Süte alerjisi olanlar iki açıdan farklılık gösterirler. Birincisi,
salıverilen histamin miktarına hassasiyetleri ve ikincisi de bazı
proteinlere karşı daha fazla antibody üretmeleridir. Proteinin vücuda
girdiği yerde tahriş söz konusudur. Vücudun solunum yollarında oluşan
alerji, burun akmasına, hapşırmaya, gözlerin yaşlanmasına kuru öksürüğe,
alerjik astıma ve zatürree semptomlarına neden olur.

İnek sütüne alerji olan birisi, inek sütü içeren bütün formlarına da
alerji vardır. Ayrıca inek sütüne alerjisi olanların en az yarısı, aynı
zamanda et proteinine karşı da hassastır. İnek sütüne hassasiyet,
bebeklikte başlar. Biberonla beslenen bebekler, bir hafta veya daha
fazla inek sütü aldıklarında hassasiyet kazanırlar. Bu arada bunlardan
birçoğu, problem yaratan semptomlar göstermez. Bu gibi bebeklerin
sindirim salgıları güçlendikçe hassasiyetlerini kaybederler. Bebeklerin
%6 sı zayıf sindirim kapasiteleri nedeniyle, yüksek derecede hassasiyet
gösterirler. İnek sütü ile beslendikleri sürece de normal sağlıklarını
ve büyümelerini sürdüremezler. Biberonla beslenen bebeklerde çok yüksek
duyarlılıkta olan bebekler ise nadir olmakla birlikte bebekler de ani
ölüm kurbanı olurlar.

Laktoz Toleranssızlığı

Laktozun sindiriminde, çocukların mide salgılarında bulunan ve çocuk 3
yaşına gelinceye kadar devam eden gençlik veya çocukluk enzimi ve
yetişkin enzimi etkili olmaktadır.

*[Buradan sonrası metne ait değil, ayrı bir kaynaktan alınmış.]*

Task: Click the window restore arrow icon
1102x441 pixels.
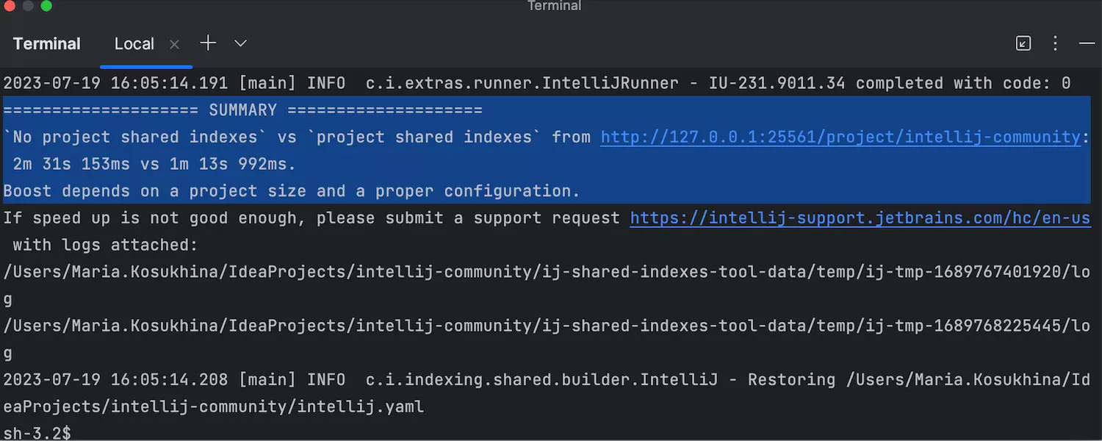Action: pos(1023,43)
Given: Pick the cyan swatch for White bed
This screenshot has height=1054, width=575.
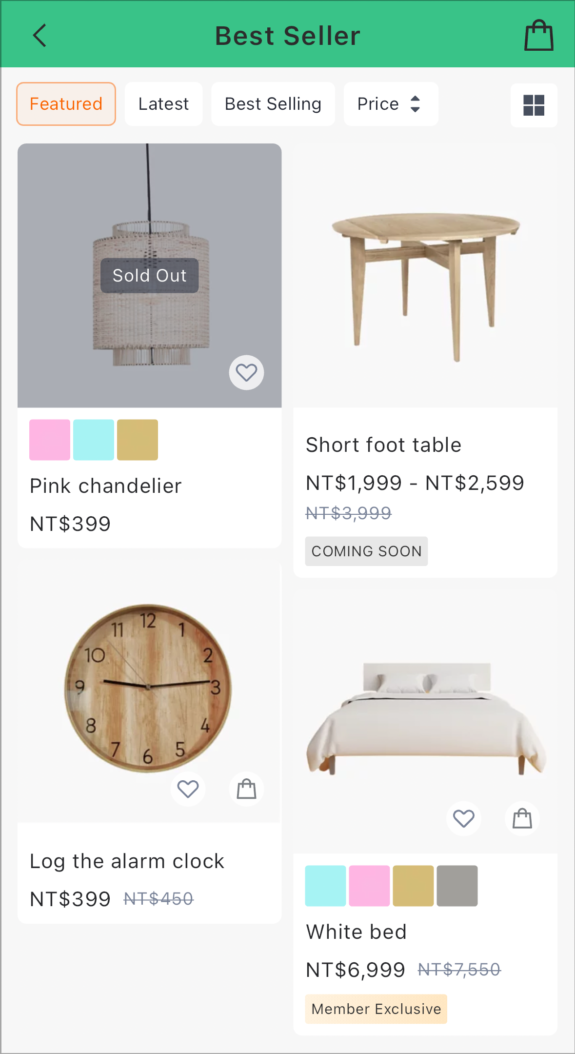Looking at the screenshot, I should coord(325,886).
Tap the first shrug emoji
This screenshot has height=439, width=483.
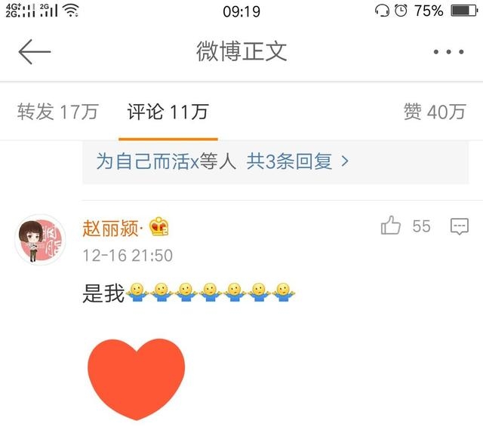[x=137, y=292]
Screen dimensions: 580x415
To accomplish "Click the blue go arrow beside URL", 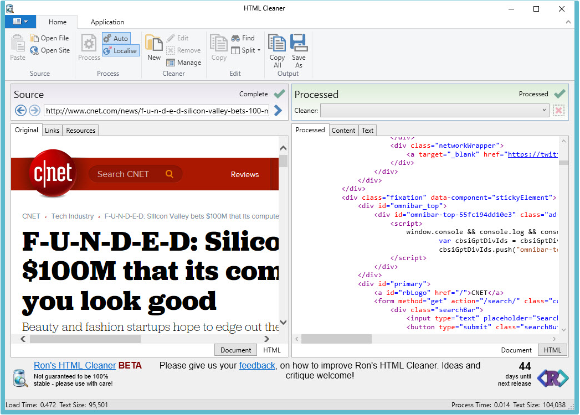I will click(278, 111).
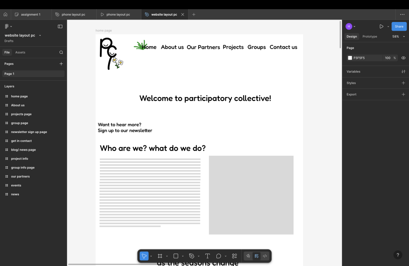The height and width of the screenshot is (266, 409).
Task: Click the Share button
Action: 399,26
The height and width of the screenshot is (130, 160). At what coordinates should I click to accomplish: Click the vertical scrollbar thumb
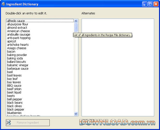pyautogui.click(x=76, y=27)
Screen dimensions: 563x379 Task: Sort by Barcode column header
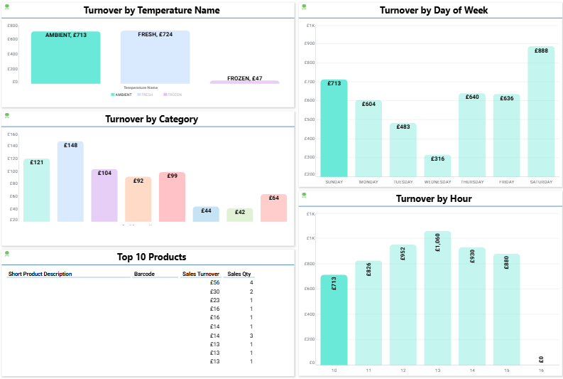tap(144, 274)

Enzimin eksikliği sadece laktozun
sindirimini engellemekle kalmayıp, laktoz çok az miktarda alındığında
bile, bulantı ve kusmaya neden olmaktadır. Dolayısıyla yetersiz beslenen
toplumlarda bir çocuğun ileri yaşlarda sütten kesilmesine biyolojik
olarak limit getirmektedir. Bazı Asya ve Afrika toplumlarında,
populasyonun yarıdan fazlası, yetişkin enziminden yoksundur. Kafkas
toplumları arasında % 85 i bu enzime sahiptir. Yoğurttaki laktoz
enziminin parçalanmasını enzim yerine bakteri yapmakta ve bu problem
ortadan kalmaktadır.

Kansızlık

Süt, demirce fakir olup bir bebeğin demir gereksinmesini karşılayacak
düzeyde değildir. Uzun süre sütle beslenen, diğer gıdalardan uzak duran
çocuklarda kansızlık gelişme olasılığı da söz konusudur.

Sütle geçen hastalıklar

Ayrıca, hangi türe ait olursa olsun, süt,sağlıklı koşullarda üretilmemiş
ise o zaman hastalık etmeni mikroorganizmalar için de uygun besi ortamı
teşkil ederek hastalık taşıyıcısı olabilmektedir. Bu hastalıklar içinde
de en önemlisi, ineklerde yavru atmaya sebep olan Brusella hastalığıdır.
Bu hastalıkla bulaşık süt içerek Brusella etmenini alan hamile
kadınların da bebeklerini kaybetme riskleri vardır. Brusella, "Malta
Humması", "Akdeniz Humması" veya "Dalgalanan Humma" olarak da
bilinmektedir.

Sonuç

Süt çok değerli bir besin maddesi olmakla beraber tüketicinin karşısına
çıkmadan önce, sağlıklı koşullarda üretilmiş ve yine uygun koşullarda,
tüketime sunulmuş olmalıdır. Sütün oluştuğu meme sağlığı, sütün sağım
şekli kullanılan ekipmanın durumu, sağım sonrasında sütün muhafazası ve
değerlendirilmesi, sütün sağlıklı olması ve kalitesi açısından çok
önemli işlemlerdir. Bugün Avrupa ülkelerinin hemen hepsi gerek
tüketicinin kullanımına sunulan süt olsun gerekse süt işleme
endüstrisinde işlenmek üzere gelen sütler için standartları oluşturmuş
durumdadır. Bu standartlar arasında somatik hücre sayısı değeri uzun
süredir yerini almış ve kaliteli ve sağlıklı süt üretimi konusunda
uygulanan kontrol metotları arasına girmiştir.